* _TASK GOAL_:
Please rewrite the entries below, replacing every occurrence of "Screen dimensions" with "Display size" and leaving everything else unchanged.

* _DATA TO PROCESS_:
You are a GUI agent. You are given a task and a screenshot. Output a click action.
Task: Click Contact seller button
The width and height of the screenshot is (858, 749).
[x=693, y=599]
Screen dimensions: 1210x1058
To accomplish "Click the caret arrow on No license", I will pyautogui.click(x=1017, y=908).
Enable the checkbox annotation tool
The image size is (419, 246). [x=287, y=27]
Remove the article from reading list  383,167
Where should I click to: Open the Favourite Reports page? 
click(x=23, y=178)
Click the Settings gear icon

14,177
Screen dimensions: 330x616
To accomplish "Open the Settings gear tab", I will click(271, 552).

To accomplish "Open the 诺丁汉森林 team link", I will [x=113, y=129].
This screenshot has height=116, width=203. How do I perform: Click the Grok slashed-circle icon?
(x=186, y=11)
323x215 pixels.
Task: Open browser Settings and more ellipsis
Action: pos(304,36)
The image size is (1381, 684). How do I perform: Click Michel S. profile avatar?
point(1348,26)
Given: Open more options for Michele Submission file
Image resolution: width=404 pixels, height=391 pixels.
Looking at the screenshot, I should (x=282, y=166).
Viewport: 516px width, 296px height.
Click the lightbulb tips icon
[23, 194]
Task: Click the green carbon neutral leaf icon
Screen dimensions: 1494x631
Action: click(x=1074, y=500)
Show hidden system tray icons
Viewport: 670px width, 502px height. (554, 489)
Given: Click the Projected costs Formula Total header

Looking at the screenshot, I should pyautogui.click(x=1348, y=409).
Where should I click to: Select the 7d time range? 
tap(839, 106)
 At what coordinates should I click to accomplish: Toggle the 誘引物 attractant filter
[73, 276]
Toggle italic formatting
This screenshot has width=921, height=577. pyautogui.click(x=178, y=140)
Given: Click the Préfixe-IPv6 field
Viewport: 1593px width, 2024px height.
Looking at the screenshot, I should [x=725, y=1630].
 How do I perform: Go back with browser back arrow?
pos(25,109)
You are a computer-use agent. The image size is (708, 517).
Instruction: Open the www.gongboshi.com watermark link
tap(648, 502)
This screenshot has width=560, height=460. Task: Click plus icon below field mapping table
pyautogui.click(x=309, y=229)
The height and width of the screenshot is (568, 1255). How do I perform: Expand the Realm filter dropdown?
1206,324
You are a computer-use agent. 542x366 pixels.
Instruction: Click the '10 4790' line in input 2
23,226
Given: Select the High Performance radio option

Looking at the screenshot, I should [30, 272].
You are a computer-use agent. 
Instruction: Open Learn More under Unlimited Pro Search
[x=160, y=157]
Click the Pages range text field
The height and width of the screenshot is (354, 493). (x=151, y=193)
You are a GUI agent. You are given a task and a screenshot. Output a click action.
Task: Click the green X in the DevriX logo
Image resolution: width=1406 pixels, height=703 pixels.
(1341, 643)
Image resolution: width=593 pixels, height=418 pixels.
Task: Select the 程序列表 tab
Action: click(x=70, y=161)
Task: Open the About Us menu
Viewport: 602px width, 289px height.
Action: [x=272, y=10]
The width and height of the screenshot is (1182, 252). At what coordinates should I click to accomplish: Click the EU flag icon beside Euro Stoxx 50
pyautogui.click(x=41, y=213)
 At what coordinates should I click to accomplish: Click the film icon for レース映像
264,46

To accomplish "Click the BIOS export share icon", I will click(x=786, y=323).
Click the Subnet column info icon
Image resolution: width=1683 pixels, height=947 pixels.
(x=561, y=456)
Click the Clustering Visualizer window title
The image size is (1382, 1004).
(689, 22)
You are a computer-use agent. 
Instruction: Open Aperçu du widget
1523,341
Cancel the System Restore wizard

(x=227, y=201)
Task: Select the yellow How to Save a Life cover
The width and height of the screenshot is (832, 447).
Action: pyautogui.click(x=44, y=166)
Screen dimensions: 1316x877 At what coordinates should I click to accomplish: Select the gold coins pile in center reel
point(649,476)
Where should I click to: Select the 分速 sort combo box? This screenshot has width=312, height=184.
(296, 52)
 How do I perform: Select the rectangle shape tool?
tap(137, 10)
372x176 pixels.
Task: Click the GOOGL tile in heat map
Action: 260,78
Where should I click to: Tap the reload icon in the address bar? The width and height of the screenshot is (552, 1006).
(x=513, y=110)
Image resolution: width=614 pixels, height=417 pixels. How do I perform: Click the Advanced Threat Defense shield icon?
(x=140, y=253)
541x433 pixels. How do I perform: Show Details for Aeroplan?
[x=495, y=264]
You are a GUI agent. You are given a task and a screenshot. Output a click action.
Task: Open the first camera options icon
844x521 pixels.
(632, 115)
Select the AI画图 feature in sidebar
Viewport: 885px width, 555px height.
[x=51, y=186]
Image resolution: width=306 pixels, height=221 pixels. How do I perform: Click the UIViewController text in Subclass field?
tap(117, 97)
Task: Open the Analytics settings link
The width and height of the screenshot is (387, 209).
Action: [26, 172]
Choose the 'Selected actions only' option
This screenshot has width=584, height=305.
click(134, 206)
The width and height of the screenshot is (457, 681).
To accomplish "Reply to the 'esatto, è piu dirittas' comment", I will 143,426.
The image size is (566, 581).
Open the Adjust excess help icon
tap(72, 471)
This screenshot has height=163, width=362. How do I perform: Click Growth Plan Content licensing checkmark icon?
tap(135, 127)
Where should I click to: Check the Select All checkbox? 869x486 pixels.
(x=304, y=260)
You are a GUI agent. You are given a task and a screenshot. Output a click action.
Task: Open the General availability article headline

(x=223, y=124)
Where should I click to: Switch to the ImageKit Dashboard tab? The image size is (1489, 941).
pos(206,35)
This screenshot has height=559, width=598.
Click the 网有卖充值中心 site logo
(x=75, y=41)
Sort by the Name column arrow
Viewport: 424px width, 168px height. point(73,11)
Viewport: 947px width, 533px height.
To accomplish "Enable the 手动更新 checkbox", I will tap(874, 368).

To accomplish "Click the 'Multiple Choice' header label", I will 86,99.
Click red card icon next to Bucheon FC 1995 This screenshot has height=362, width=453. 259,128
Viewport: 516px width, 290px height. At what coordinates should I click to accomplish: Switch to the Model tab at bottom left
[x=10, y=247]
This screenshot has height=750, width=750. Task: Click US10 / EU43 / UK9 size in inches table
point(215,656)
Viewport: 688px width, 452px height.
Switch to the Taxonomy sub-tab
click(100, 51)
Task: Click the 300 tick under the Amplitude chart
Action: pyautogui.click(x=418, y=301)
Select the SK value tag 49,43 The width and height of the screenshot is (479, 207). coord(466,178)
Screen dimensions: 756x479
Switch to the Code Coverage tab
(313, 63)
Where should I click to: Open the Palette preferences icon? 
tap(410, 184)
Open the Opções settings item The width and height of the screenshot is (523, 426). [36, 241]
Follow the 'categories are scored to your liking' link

* _THE RESPONSE_:
You are a GUI agent. You are given a task and a screenshot. Output a click action.
Task: Click Contact seller button
The width and height of the screenshot is (858, 749).
[x=693, y=599]
Display size: 1210x1058
To accomplish "Click the caret arrow on No license", I will pyautogui.click(x=1017, y=908).
Enable the checkbox annotation tool
The image size is (419, 246). [x=287, y=27]
Remove the article from reading list  383,167
Where should I click to: Open the Favourite Reports page? 
click(x=23, y=178)
Click the Settings gear icon

14,177
Display size: 330x616
To accomplish "Open the Settings gear tab", I will click(271, 552).

To accomplish "Open the 诺丁汉森林 team link", I will [x=113, y=129].
This screenshot has height=116, width=203. How do I perform: Click the Grok slashed-circle icon?
(x=186, y=11)
323x215 pixels.
Task: Open browser Settings and more ellipsis
Action: pos(304,36)
The image size is (1381, 684). How do I perform: Click Michel S. profile avatar?
point(1348,26)
Given: Open more options for Michele Submission file
Image resolution: width=404 pixels, height=391 pixels.
Looking at the screenshot, I should (x=282, y=166).
Viewport: 516px width, 296px height.
Click the lightbulb tips icon
[23, 194]
Task: Click the green carbon neutral leaf icon
Display size: 1494x631
Action: click(x=1074, y=500)
Show hidden system tray icons
Viewport: 670px width, 502px height. (554, 489)
Given: Click the Projected costs Formula Total header

Looking at the screenshot, I should pyautogui.click(x=1348, y=409).
Where should I click to: Select the 7d time range? 
tap(839, 106)
 At what coordinates should I click to accomplish: Toggle the 誘引物 attractant filter
[73, 276]
Toggle italic formatting
This screenshot has width=921, height=577. pyautogui.click(x=178, y=140)
Given: Click the Préfixe-IPv6 field
Viewport: 1593px width, 2024px height.
Looking at the screenshot, I should [x=725, y=1630].
 How do I perform: Go back with browser back arrow?
pos(25,109)
You are a computer-use agent. The image size is (708, 517).
Instruction: Open the www.gongboshi.com watermark link
tap(648, 502)
This screenshot has width=560, height=460. Task: Click plus icon below field mapping table
pyautogui.click(x=309, y=229)
The height and width of the screenshot is (568, 1255). How do I perform: Expand the Realm filter dropdown?
1206,324
You are a computer-use agent. 542x366 pixels.
Instruction: Click the '10 4790' line in input 2
23,226
Given: Select the High Performance radio option

Looking at the screenshot, I should [30, 272].
You are a computer-use agent. 
Instruction: Open Learn More under Unlimited Pro Search
[x=160, y=157]
Click the Pages range text field
The height and width of the screenshot is (354, 493). (x=151, y=193)
You are a GUI agent. You are given a task and a screenshot. Output a click action.
Task: Click the green X in the DevriX logo
Image resolution: width=1406 pixels, height=703 pixels.
(1341, 643)
Image resolution: width=593 pixels, height=418 pixels.
Task: Select the 程序列表 tab
Action: click(x=70, y=161)
Task: Open the About Us menu
Viewport: 602px width, 289px height.
Action: [x=272, y=10]
The width and height of the screenshot is (1182, 252). At what coordinates should I click to accomplish: Click the EU flag icon beside Euro Stoxx 50
pyautogui.click(x=41, y=213)
 At what coordinates should I click to accomplish: Click the film icon for レース映像
264,46

To accomplish "Click the BIOS export share icon", I will click(x=786, y=323).
Click the Subnet column info icon
Image resolution: width=1683 pixels, height=947 pixels.
(x=561, y=456)
Click the Clustering Visualizer window title
The image size is (1382, 1004).
(689, 22)
You are a computer-use agent. 
Instruction: Open Aperçu du widget
1523,341
Cancel the System Restore wizard

(x=227, y=201)
Task: Select the yellow How to Save a Life cover
The width and height of the screenshot is (832, 447).
Action: pyautogui.click(x=44, y=166)
Display size: 1316x877 At what coordinates should I click to accomplish: Select the gold coins pile in center reel
point(649,476)
Where should I click to: Select the 分速 sort combo box? This screenshot has width=312, height=184.
(296, 52)
 How do I perform: Select the rectangle shape tool?
tap(137, 10)
372x176 pixels.
Task: Click the GOOGL tile in heat map
Action: 260,78
Where should I click to: Tap the reload icon in the address bar? The width and height of the screenshot is (552, 1006).
(x=513, y=110)
Image resolution: width=614 pixels, height=417 pixels. How do I perform: Click the Advanced Threat Defense shield icon?
(x=140, y=253)
541x433 pixels. How do I perform: Show Details for Aeroplan?
[x=495, y=264]
You are a GUI agent. You are given a task and a screenshot. Output a click action.
Task: Open the first camera options icon
844x521 pixels.
(632, 115)
Select the AI画图 feature in sidebar
Viewport: 885px width, 555px height.
[x=51, y=186]
Image resolution: width=306 pixels, height=221 pixels. How do I perform: Click the UIViewController text in Subclass field?
tap(117, 97)
Task: Open the Analytics settings link
The width and height of the screenshot is (387, 209).
Action: [26, 172]
Choose the 'Selected actions only' option
This screenshot has width=584, height=305.
click(134, 206)
The width and height of the screenshot is (457, 681).
To accomplish "Reply to the 'esatto, è piu dirittas' comment", I will 143,426.
The image size is (566, 581).
Open the Adjust excess help icon
tap(72, 471)
This screenshot has height=163, width=362. How do I perform: Click Growth Plan Content licensing checkmark icon?
tap(135, 127)
Where should I click to: Check the Select All checkbox? 869x486 pixels.
(x=304, y=260)
You are a GUI agent. You are given a task and a screenshot. Output a click action.
Task: Open the General availability article headline

(x=223, y=124)
Where should I click to: Switch to the ImageKit Dashboard tab? The image size is (1489, 941).
pos(206,35)
This screenshot has height=559, width=598.
Click the 网有卖充值中心 site logo
(x=75, y=41)
Sort by the Name column arrow
Viewport: 424px width, 168px height. point(73,11)
Viewport: 947px width, 533px height.
To accomplish "Enable the 手动更新 checkbox", I will tap(874, 368).

To accomplish "Click the 'Multiple Choice' header label", I will 86,99.
Click red card icon next to Bucheon FC 1995 This screenshot has height=362, width=453. 259,128
Viewport: 516px width, 290px height. At what coordinates should I click to accomplish: Switch to the Model tab at bottom left
[x=10, y=247]
This screenshot has height=750, width=750. Task: Click US10 / EU43 / UK9 size in inches table
point(215,656)
Viewport: 688px width, 452px height.
Switch to the Taxonomy sub-tab
click(100, 51)
Task: Click the 300 tick under the Amplitude chart
Action: pyautogui.click(x=418, y=301)
Select the SK value tag 49,43 The width and height of the screenshot is (479, 207). coord(466,178)
Display size: 756x479
Switch to the Code Coverage tab
(313, 63)
Where should I click to: Open the Palette preferences icon? 
tap(410, 184)
Open the Opções settings item The width and height of the screenshot is (523, 426). [36, 241]
Follow the 'categories are scored to your liking' link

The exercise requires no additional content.